◆ Material for the task:
_ _ _ _ _ _ _
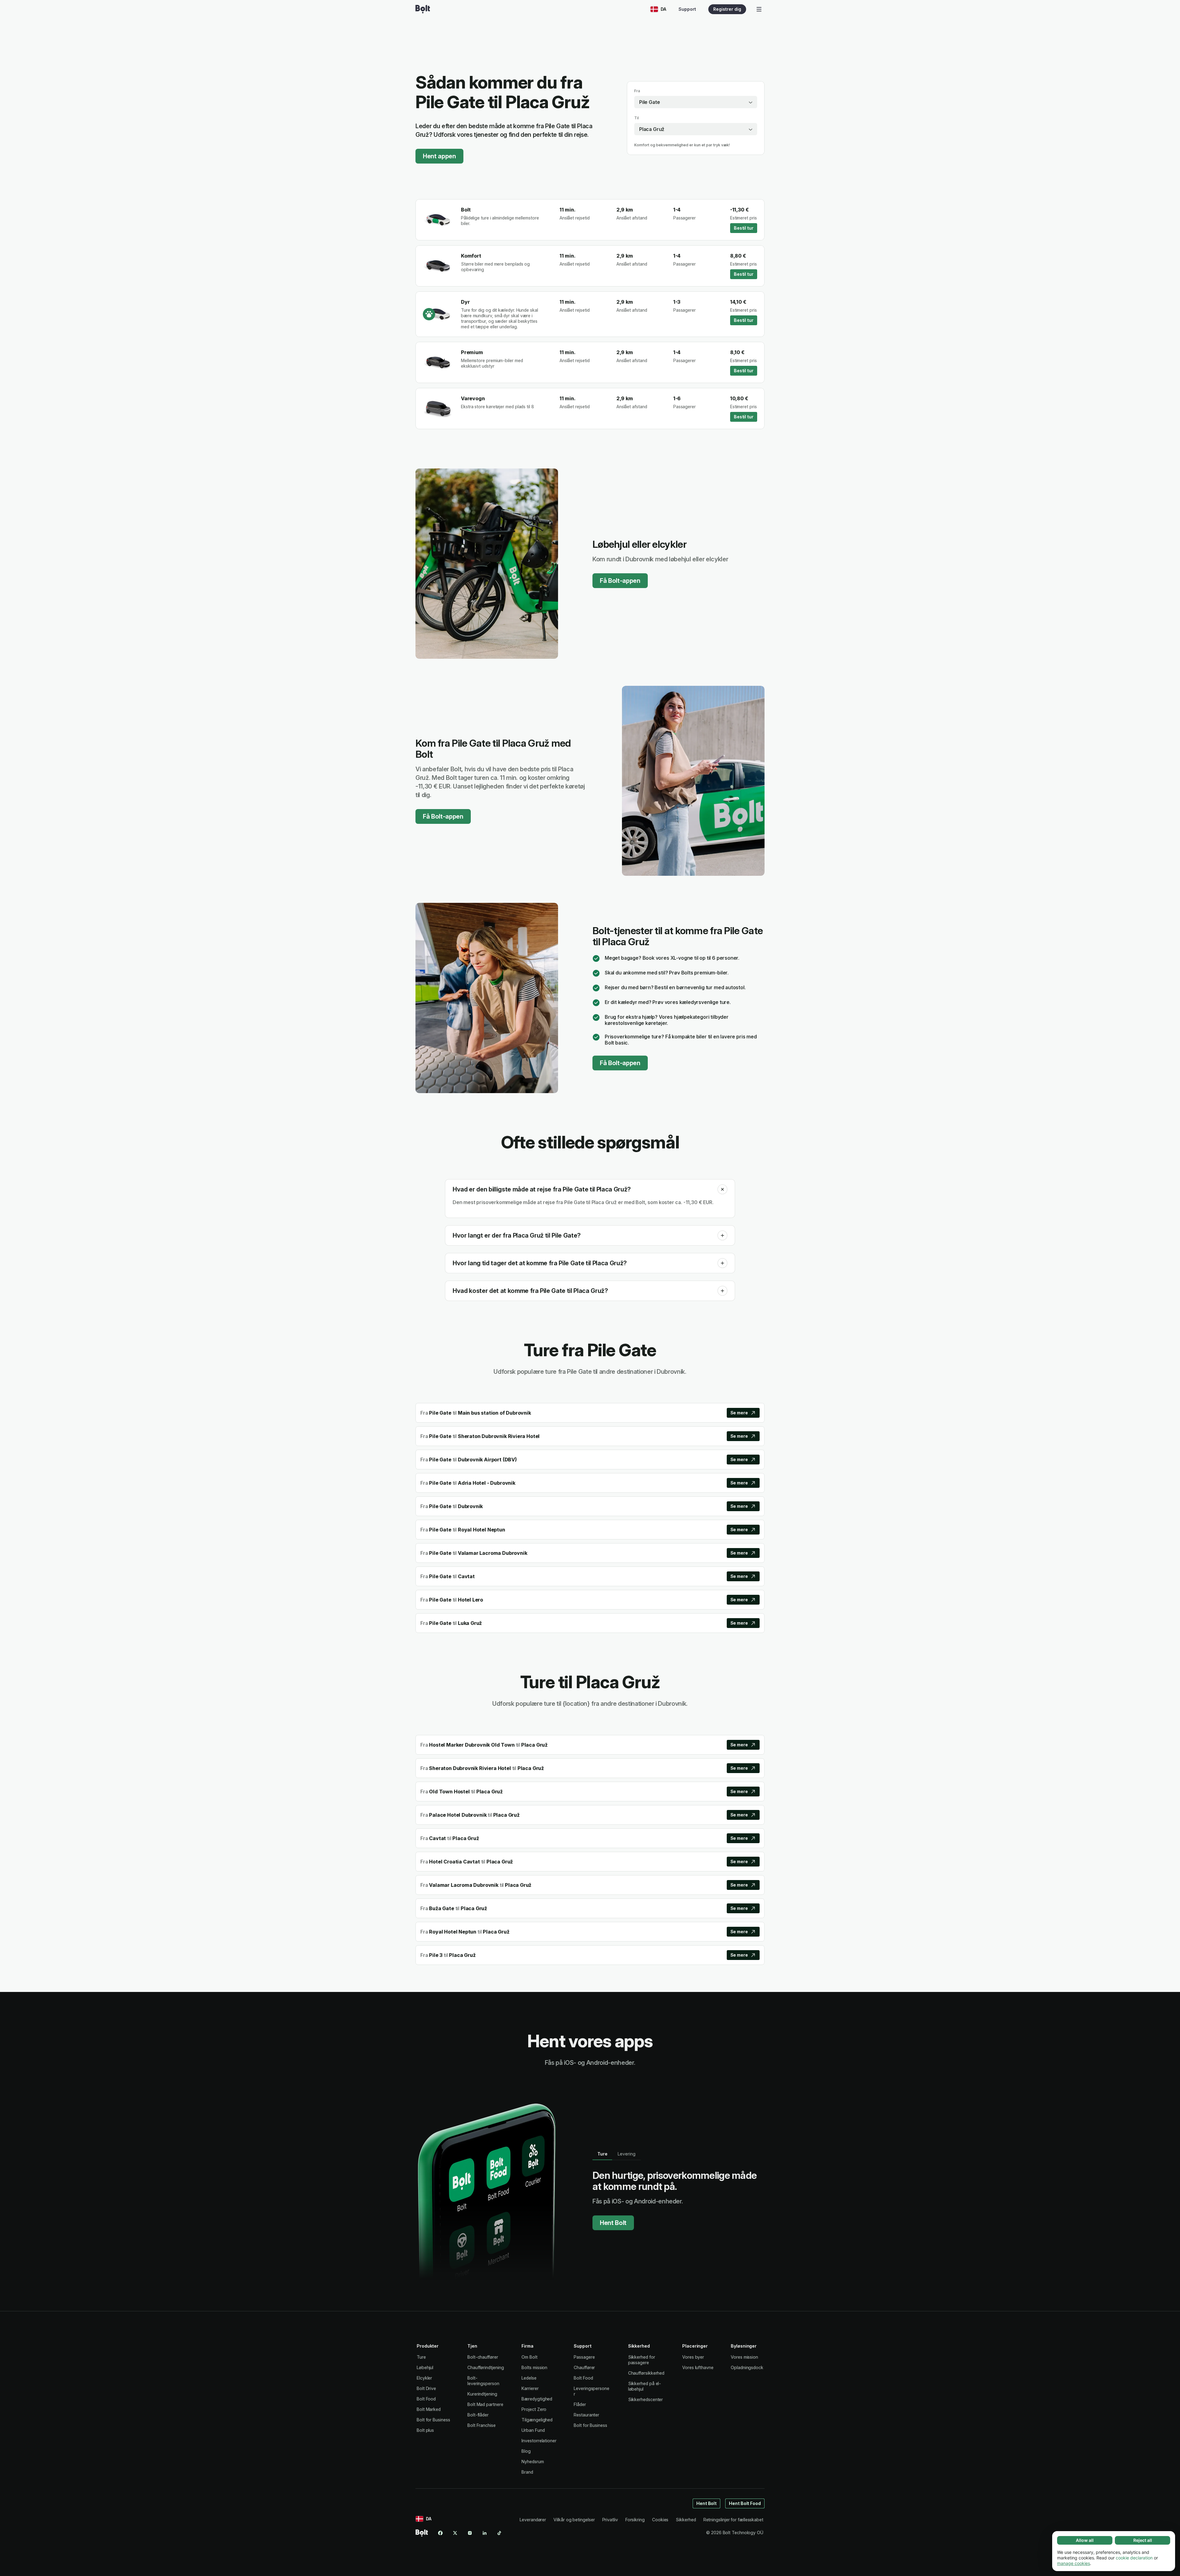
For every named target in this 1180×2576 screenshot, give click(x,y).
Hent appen (439, 156)
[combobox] (695, 102)
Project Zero (533, 2409)
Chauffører (584, 2367)
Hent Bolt (613, 2222)
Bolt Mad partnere (485, 2404)
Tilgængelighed (537, 2419)
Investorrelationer (539, 2440)
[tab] (602, 2154)
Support (687, 9)
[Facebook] (440, 2533)
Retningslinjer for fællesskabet (733, 2519)
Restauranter (586, 2414)
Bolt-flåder (478, 2414)
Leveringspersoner (591, 2391)
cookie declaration (1134, 2557)
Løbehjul (425, 2367)
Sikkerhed (686, 2519)
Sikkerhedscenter (645, 2399)
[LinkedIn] (485, 2533)
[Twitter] (455, 2533)
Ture (421, 2357)
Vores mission (744, 2357)
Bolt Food (426, 2398)
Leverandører (533, 2519)
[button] (722, 1189)
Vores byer (693, 2357)
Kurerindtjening (482, 2393)
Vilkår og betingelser (574, 2519)
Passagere (584, 2357)
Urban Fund (533, 2430)
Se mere (739, 1412)
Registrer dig (727, 9)
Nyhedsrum (532, 2461)
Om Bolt (529, 2357)
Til (636, 118)
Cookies (660, 2519)
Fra (637, 91)
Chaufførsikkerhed (646, 2373)
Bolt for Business (433, 2419)
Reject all (1142, 2540)
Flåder (580, 2404)
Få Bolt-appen (620, 580)
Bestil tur (743, 228)
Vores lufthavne (698, 2367)
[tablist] (616, 2154)
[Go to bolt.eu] (422, 9)
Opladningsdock (747, 2367)
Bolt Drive (426, 2388)
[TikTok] (499, 2533)
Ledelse (528, 2377)
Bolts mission (534, 2367)
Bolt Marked (429, 2409)
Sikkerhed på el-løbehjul (644, 2386)
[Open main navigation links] (759, 9)
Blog (526, 2451)
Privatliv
_ _ _ _ _ _ _
Lines of the data above that include the string "Vores" must each be copied.

◆ Solved exercise:
Vores mission (744, 2357)
Vores byer (693, 2357)
Vores lufthavne (698, 2367)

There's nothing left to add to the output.